::: DATA FOR THE TASK

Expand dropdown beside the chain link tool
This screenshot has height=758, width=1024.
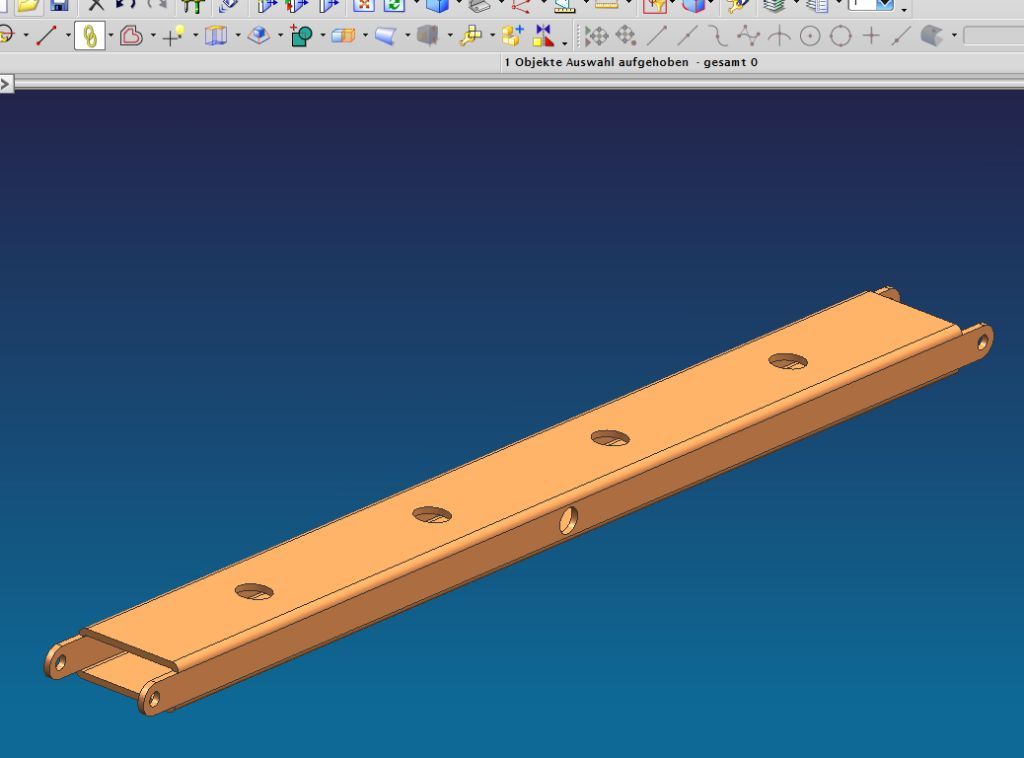tap(110, 37)
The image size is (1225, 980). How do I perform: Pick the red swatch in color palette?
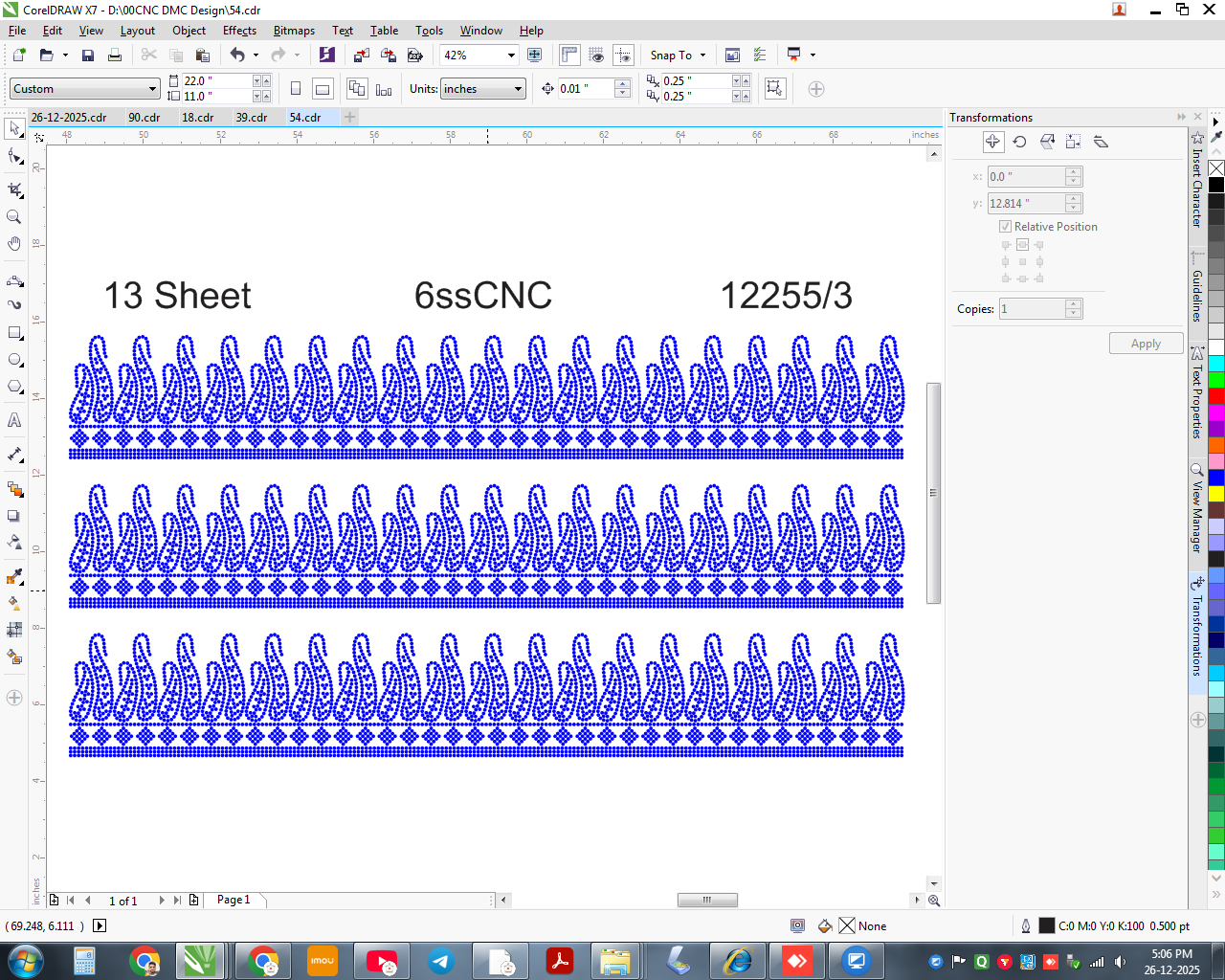point(1216,396)
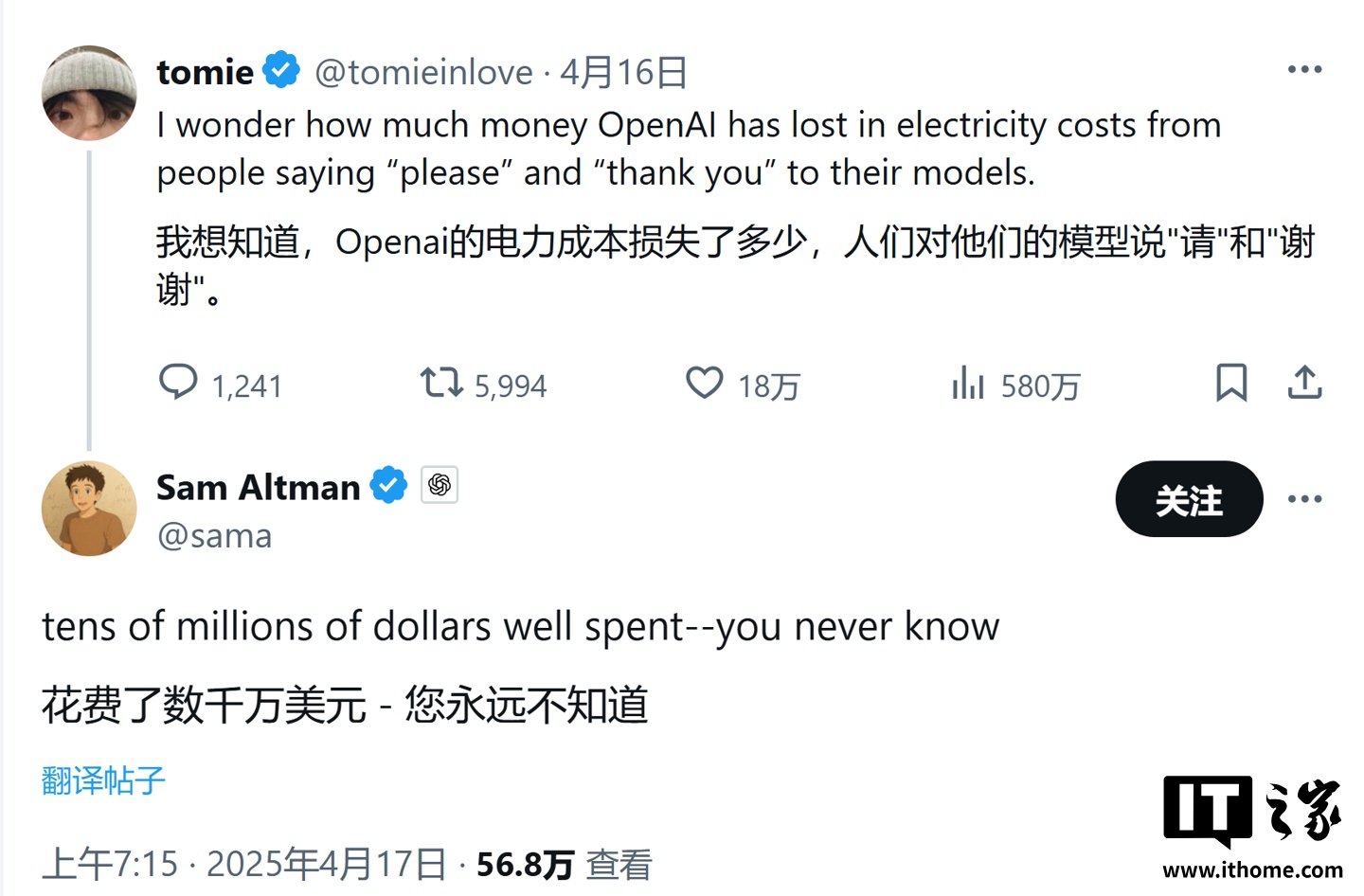This screenshot has width=1364, height=896.
Task: Open view analytics bar chart icon
Action: pos(968,383)
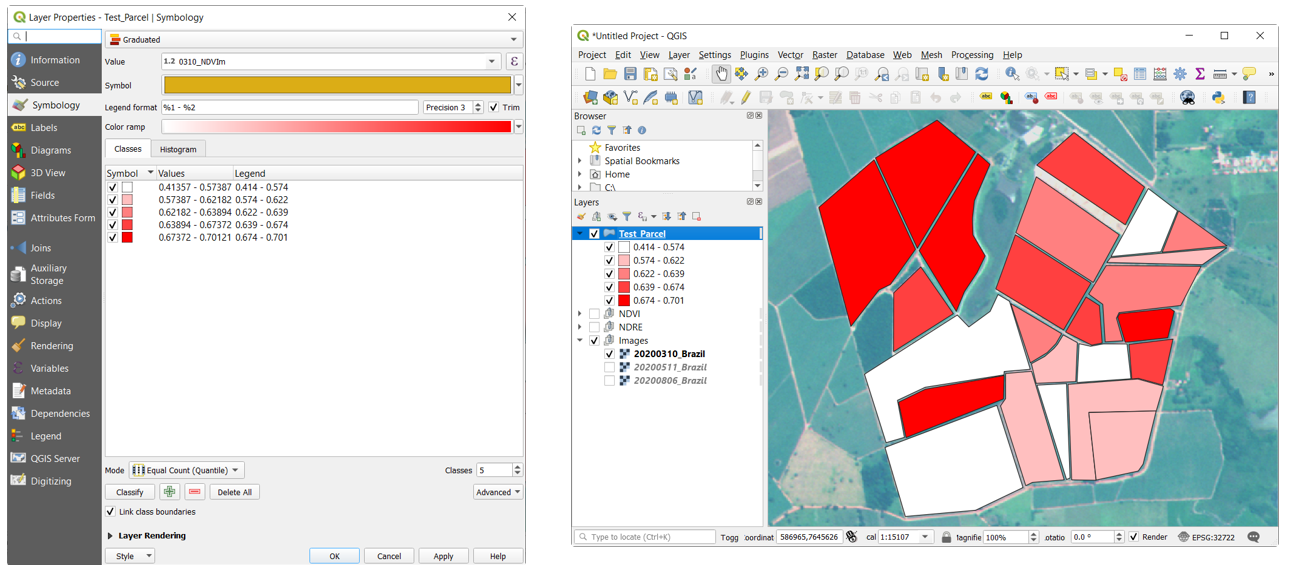Select the Pan Map hand tool
Screen dimensions: 1294x565
721,74
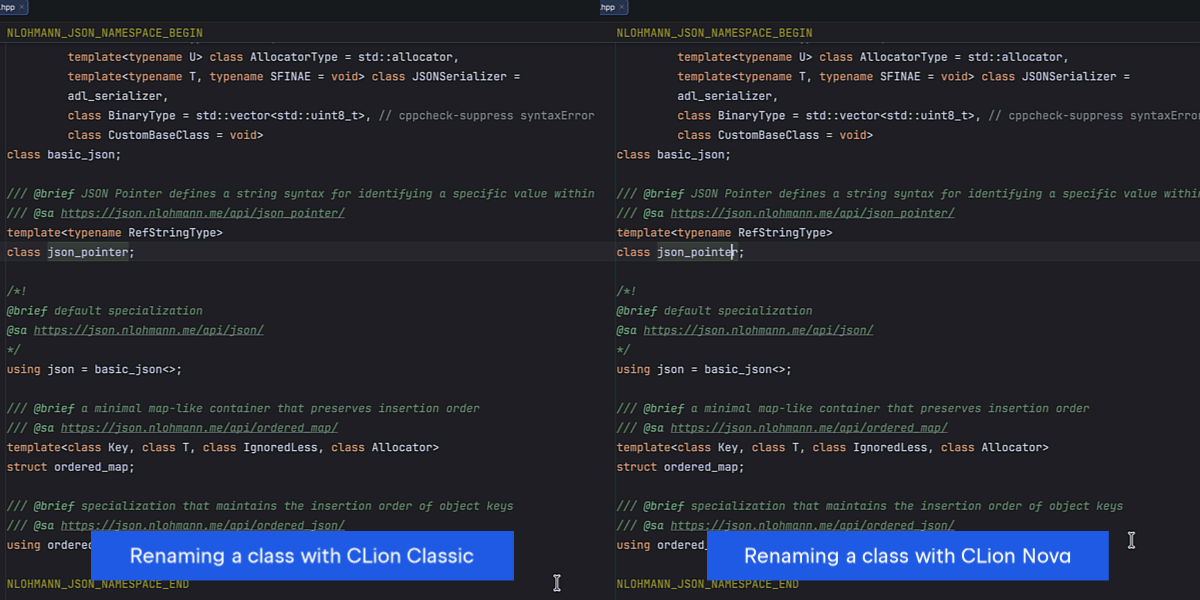Screen dimensions: 1200x600
Task: Click json_pointer class name in Nova pane
Action: (696, 252)
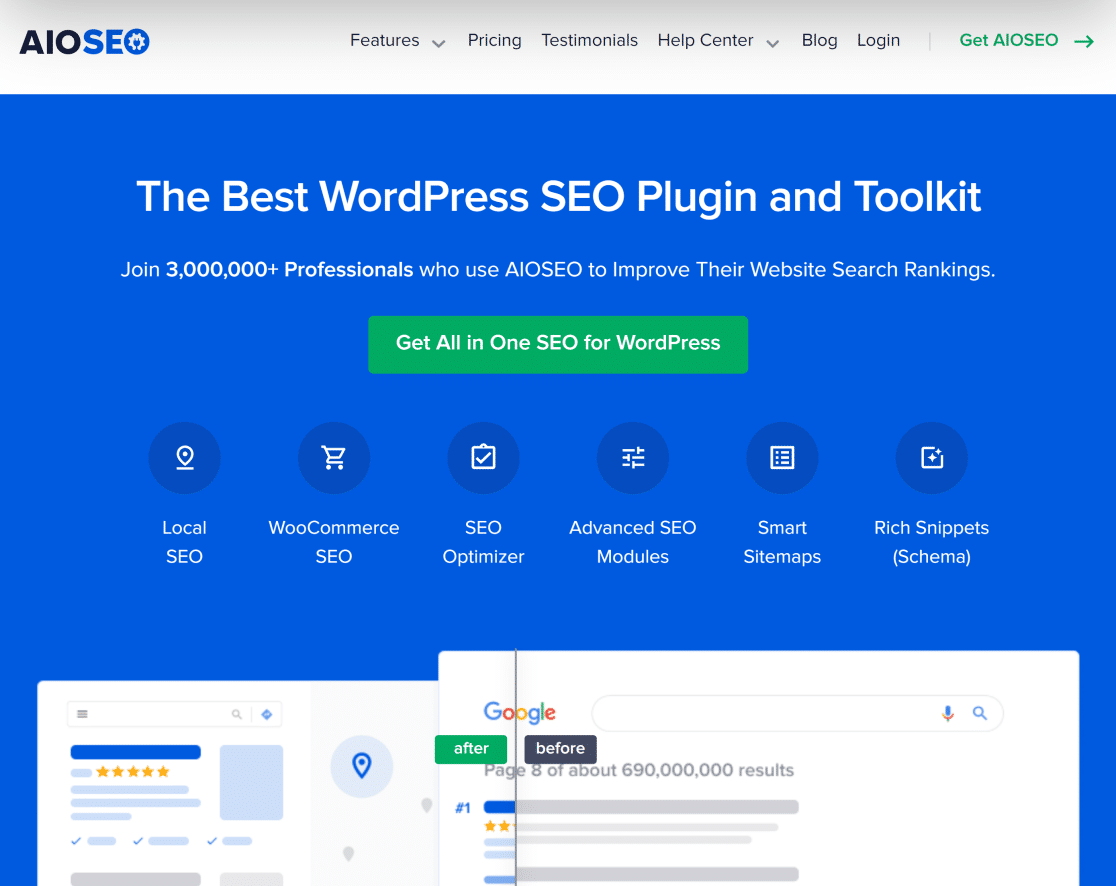The image size is (1116, 886).
Task: Click the Rich Snippets (Schema) icon
Action: [931, 457]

::::::

The copy you output must match the entries above exactly, except that it has no pictures.

Expand dropdown beside the chain link tool
This screenshot has height=758, width=1024.
tap(110, 37)
The image size is (1225, 980). How do I perform: Pick the red swatch in color palette?
point(1216,396)
This screenshot has width=1364, height=896.
Task: Open view analytics bar chart icon
Action: pos(968,383)
Select the Pan Map hand tool
Screen dimensions: 1294x565
721,74
Screen dimensions: 1200x600
Task: Click json_pointer class name in Nova pane
Action: (696, 252)
The image size is (1116, 886).
Task: Click the Rich Snippets (Schema) icon
Action: [931, 457]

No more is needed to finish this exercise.